Recorded data:
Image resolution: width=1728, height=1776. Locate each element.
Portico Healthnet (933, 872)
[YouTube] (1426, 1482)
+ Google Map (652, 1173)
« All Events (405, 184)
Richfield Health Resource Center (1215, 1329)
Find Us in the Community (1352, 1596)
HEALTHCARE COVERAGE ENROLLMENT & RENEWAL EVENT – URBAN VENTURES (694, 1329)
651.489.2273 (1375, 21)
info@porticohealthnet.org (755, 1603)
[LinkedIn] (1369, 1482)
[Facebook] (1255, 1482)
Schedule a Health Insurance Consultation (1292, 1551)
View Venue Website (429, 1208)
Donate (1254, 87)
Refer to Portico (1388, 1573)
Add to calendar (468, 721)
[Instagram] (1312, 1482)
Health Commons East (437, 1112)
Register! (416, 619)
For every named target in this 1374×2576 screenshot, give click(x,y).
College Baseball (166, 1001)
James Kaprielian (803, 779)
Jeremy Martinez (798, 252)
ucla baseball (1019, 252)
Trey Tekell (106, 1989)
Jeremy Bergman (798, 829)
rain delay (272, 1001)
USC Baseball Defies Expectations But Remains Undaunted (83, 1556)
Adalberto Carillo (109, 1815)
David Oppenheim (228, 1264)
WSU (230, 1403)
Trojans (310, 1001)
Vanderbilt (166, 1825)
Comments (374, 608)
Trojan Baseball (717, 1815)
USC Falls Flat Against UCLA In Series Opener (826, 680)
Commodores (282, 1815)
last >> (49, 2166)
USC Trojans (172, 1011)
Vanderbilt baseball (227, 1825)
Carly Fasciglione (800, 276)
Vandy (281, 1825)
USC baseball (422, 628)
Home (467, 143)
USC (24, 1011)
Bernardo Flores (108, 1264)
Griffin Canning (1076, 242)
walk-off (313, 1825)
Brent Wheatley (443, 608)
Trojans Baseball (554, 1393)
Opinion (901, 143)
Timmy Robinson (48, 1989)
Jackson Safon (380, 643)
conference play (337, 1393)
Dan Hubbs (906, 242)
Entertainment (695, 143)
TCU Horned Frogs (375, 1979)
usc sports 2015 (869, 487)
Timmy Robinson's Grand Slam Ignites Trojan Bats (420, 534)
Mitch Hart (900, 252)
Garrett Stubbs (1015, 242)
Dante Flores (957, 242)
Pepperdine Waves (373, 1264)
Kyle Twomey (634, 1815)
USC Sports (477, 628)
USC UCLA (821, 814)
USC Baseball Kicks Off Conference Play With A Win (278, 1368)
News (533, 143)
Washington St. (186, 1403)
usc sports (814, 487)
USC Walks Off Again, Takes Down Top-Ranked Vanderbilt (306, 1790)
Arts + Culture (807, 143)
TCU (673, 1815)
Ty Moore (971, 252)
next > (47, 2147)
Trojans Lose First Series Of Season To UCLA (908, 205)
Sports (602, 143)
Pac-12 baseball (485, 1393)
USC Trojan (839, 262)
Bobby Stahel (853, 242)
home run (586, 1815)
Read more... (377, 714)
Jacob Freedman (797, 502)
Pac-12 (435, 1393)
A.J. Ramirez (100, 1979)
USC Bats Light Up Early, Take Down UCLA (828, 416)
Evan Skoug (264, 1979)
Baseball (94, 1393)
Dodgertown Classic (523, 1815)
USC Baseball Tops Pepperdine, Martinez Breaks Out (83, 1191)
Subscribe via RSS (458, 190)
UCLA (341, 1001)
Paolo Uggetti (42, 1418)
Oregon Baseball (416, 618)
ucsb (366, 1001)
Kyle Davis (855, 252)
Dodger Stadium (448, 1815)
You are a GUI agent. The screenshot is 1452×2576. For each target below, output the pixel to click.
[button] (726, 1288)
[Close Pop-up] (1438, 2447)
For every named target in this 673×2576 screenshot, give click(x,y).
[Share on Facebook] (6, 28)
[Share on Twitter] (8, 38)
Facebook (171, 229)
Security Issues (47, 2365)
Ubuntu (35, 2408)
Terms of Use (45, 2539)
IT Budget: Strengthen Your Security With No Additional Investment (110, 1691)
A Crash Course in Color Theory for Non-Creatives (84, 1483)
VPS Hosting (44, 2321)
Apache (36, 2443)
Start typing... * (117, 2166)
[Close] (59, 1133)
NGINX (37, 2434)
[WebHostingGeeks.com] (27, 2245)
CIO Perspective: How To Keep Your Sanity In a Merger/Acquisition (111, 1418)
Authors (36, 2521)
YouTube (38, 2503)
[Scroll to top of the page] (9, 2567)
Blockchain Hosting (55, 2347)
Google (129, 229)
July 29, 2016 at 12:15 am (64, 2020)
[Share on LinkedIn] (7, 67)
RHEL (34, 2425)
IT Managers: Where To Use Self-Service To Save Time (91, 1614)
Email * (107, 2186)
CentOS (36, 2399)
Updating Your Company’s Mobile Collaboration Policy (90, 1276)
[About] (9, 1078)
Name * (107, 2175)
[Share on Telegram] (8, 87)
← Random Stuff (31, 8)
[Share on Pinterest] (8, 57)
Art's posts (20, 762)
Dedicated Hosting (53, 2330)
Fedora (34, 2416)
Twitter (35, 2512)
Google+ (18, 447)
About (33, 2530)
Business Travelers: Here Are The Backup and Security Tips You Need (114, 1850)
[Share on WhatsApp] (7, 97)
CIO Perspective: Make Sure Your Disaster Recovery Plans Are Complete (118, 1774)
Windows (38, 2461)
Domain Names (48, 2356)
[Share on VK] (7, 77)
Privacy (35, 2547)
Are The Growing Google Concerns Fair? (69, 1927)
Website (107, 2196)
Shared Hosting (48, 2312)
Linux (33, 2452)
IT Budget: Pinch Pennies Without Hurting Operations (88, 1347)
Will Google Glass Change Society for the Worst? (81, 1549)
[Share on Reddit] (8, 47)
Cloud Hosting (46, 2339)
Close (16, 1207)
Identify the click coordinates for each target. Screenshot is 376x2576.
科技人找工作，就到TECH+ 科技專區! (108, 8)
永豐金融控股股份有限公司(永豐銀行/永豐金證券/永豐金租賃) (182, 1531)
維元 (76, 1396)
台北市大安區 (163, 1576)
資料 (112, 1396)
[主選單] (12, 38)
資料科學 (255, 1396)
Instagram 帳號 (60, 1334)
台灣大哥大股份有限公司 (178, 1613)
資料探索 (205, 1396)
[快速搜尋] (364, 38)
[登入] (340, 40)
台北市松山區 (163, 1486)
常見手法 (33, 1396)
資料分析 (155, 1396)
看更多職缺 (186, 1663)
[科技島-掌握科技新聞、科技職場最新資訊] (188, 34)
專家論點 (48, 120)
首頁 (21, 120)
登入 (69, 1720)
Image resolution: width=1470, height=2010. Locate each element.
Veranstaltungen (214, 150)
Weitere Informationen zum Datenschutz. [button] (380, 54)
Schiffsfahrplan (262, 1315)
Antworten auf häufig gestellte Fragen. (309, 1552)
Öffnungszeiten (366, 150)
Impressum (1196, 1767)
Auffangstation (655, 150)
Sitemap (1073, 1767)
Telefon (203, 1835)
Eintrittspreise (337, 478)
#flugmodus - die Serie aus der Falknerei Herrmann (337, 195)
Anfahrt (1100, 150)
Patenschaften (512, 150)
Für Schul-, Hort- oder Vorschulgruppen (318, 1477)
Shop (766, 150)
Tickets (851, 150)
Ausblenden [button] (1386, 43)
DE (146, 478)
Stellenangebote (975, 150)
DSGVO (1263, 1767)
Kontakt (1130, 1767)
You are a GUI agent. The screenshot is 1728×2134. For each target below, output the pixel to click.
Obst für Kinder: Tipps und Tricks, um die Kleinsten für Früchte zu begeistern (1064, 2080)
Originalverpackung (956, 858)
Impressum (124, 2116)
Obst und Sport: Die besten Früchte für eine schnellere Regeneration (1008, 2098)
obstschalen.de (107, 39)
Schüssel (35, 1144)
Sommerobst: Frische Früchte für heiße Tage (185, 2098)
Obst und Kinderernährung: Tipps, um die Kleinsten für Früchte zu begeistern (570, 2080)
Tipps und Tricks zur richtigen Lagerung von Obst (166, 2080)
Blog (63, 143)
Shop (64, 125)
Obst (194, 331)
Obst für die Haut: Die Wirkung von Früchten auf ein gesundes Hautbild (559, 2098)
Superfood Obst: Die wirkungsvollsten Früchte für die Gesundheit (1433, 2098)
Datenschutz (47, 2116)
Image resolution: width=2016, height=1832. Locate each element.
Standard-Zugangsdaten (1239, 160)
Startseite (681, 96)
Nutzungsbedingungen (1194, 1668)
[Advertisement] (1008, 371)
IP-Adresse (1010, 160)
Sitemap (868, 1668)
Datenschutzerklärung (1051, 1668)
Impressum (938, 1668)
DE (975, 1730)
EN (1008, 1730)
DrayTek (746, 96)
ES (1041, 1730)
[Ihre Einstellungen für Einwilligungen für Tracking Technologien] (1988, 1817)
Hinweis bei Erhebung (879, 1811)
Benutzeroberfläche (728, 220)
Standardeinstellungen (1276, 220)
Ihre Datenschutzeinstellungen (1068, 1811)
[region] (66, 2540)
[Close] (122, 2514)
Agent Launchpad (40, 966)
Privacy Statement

▶ [Work to be completed]
Please, from the entries above, set down exactly the lines from the one containing "#flugmodus - die" through the one containing "DrayTek (746, 96)", and only those.

▶ [Task answer]
#flugmodus - die Serie aus der Falknerei Herrmann (337, 195)
Anfahrt (1100, 150)
Patenschaften (512, 150)
Für Schul-, Hort- oder Vorschulgruppen (318, 1477)
Shop (766, 150)
Tickets (851, 150)
Ausblenden [button] (1386, 43)
DE (146, 478)
Stellenangebote (975, 150)
DSGVO (1263, 1767)
Kontakt (1130, 1767)
You are a GUI agent. The screenshot is 1728×2134. For each target below, output the pixel to click.
Obst für Kinder: Tipps und Tricks, um die Kleinsten für Früchte zu begeistern (1064, 2080)
Originalverpackung (956, 858)
Impressum (124, 2116)
Obst und Sport: Die besten Früchte für eine schnellere Regeneration (1008, 2098)
obstschalen.de (107, 39)
Schüssel (35, 1144)
Sommerobst: Frische Früchte für heiße Tage (185, 2098)
Obst und Kinderernährung: Tipps, um die Kleinsten für Früchte zu begeistern (570, 2080)
Tipps und Tricks zur richtigen Lagerung von Obst (166, 2080)
Blog (63, 143)
Shop (64, 125)
Obst (194, 331)
Obst für die Haut: Die Wirkung von Früchten auf ein gesundes Hautbild (559, 2098)
Superfood Obst: Die wirkungsvollsten Früchte für die Gesundheit (1433, 2098)
Datenschutz (47, 2116)
Image resolution: width=2016, height=1832. Locate each element.
Standard-Zugangsdaten (1239, 160)
Startseite (681, 96)
Nutzungsbedingungen (1194, 1668)
[Advertisement] (1008, 371)
IP-Adresse (1010, 160)
Sitemap (868, 1668)
Datenschutzerklärung (1051, 1668)
Impressum (938, 1668)
DE (975, 1730)
EN (1008, 1730)
DrayTek (746, 96)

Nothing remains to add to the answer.